Thursday, August 23, 2012

option screw drivers to suite the need

when market was @ 5445spot today, 5400pe was @ 19
when the market slipped t0 5395 (50points), 5400pe rose from 19 to 33 (14points)

when the market was @ 5405spot, 5300ce was @ 121
when the market was @ 5415spot, 5300ce was @ 135

14points in both
but total movement in the first was 50points
and in the later 15points.

same result, different effort.

in the first case, i was less sure of the move,
so i bought cheaper slow moving option.

in the second case, i was more sure of the move,
so i bought costlier fast moving "overdrive gear" option.

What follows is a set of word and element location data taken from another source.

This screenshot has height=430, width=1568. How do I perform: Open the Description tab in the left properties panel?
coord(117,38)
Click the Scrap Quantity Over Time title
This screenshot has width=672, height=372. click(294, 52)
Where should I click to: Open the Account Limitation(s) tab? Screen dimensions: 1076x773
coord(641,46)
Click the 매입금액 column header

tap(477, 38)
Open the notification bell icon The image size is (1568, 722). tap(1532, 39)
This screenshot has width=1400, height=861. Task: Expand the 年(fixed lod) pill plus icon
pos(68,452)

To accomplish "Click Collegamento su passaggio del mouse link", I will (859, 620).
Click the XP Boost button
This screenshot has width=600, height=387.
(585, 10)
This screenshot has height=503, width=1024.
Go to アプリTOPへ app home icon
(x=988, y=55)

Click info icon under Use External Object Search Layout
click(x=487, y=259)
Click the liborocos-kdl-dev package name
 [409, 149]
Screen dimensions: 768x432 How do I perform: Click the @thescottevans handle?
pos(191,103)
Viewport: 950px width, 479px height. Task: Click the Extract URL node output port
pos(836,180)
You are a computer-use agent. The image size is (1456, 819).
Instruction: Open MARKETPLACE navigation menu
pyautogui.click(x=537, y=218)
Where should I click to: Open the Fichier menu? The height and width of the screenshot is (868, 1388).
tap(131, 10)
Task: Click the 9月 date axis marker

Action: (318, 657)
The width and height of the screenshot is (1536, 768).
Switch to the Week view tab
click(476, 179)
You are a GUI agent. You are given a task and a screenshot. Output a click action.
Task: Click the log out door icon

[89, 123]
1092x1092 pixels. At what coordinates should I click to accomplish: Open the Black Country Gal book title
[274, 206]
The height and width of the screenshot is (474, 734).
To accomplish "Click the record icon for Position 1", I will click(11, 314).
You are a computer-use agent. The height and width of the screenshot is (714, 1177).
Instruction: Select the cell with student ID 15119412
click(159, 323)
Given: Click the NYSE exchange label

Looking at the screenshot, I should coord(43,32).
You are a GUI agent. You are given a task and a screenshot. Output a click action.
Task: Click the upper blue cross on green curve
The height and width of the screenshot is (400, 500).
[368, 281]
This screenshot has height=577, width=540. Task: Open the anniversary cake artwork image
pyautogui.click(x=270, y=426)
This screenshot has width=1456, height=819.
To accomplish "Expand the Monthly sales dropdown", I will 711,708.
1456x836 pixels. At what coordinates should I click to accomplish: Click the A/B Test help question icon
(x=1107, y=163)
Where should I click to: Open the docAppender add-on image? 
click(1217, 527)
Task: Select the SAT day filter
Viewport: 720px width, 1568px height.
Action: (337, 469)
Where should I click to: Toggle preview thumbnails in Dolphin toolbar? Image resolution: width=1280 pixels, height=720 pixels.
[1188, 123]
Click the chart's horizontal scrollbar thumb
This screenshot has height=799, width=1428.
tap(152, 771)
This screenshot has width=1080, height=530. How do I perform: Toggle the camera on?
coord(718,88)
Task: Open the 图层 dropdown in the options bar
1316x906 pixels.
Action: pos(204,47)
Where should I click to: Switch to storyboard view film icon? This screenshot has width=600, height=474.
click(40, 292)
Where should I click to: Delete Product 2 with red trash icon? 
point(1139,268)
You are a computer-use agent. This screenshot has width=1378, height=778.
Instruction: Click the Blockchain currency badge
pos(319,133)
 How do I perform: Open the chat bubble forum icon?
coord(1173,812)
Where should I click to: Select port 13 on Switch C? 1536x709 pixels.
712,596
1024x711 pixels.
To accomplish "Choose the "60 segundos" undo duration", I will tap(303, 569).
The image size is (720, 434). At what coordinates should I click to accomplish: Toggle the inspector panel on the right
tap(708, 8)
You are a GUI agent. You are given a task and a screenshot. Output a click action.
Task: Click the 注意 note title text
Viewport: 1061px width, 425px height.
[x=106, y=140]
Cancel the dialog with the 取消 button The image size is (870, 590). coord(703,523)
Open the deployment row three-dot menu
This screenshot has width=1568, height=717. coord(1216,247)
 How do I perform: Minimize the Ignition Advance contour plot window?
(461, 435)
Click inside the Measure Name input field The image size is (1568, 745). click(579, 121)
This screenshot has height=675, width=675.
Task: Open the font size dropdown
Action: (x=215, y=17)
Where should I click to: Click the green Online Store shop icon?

that's the beauty of options!

different screw drivers as per the need!!!

how many lots?

Dear all,

This is to emphasize that when I buy cheaper at-the-money or out-of-money options I don't buy more lots than I would have bought had I bought costlier in-the-money options.

I buy cheaper options when I expect comparative uncertainty or volatility, or when the situation is less clear.

By buying cheaper options I put lesser money at risk.

I buy a lot of cheap option lots only when I want to gamble big time with controlled risk, like I did when I bought 5100 pe lots for less than 9rs on expiry day on 26 July which rose to 61rs.

just because i was ready to deploy larger amount in costlier options doesn't mean that i buy more lots of cheaper options just to deploy all that amount.

Best wishes

Wednesday, August 22, 2012

booking profit and trailing stoploss

i have this standard profit booking rule for intraday or overnight nifty trades with in-the-money options:

one third lots booking@25 points,

one third lots @40 points

and balance flexible.

once a target is crossed, previous target becomes trailing stop loss for the balance lots.

trailing stop loss for balance lots after crossing first target is the entry point.

Wednesday, August 1, 2012

why i prefer to trade in options instead of futures

* safety (especially large unforeseen sudden moves)...and hence peace of mind. you thereafter never trade with "scared money".

* more leverage of capital

* adverse movement is lesser than the pro-movement for the same movement of spot.

*  more effective stop loss.

* lot of flexibility viz. a viz. which option to buy 

* deeper in-the-money options have much less premium and move as much as futures.

* options have inbuilt stoploss.


all i have to guard against is the time decay.